§ **WHAT THE TASK REQUIRES**: Find every line with the string "icon" in the material below and copy it.

§ **RAW DATA**:
================

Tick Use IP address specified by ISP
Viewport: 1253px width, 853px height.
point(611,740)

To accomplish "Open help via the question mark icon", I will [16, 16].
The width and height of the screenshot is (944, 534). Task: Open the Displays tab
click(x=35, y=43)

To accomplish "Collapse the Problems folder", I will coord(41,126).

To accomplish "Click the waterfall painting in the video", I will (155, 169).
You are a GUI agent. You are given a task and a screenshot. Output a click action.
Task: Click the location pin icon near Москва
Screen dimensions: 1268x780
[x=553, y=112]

================

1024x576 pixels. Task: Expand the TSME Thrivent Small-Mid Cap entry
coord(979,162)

================

§ **RESPONSE TO THE TASK**:
To accomplish "Open help via the question mark icon", I will [16, 16].
Task: Click the location pin icon near Москва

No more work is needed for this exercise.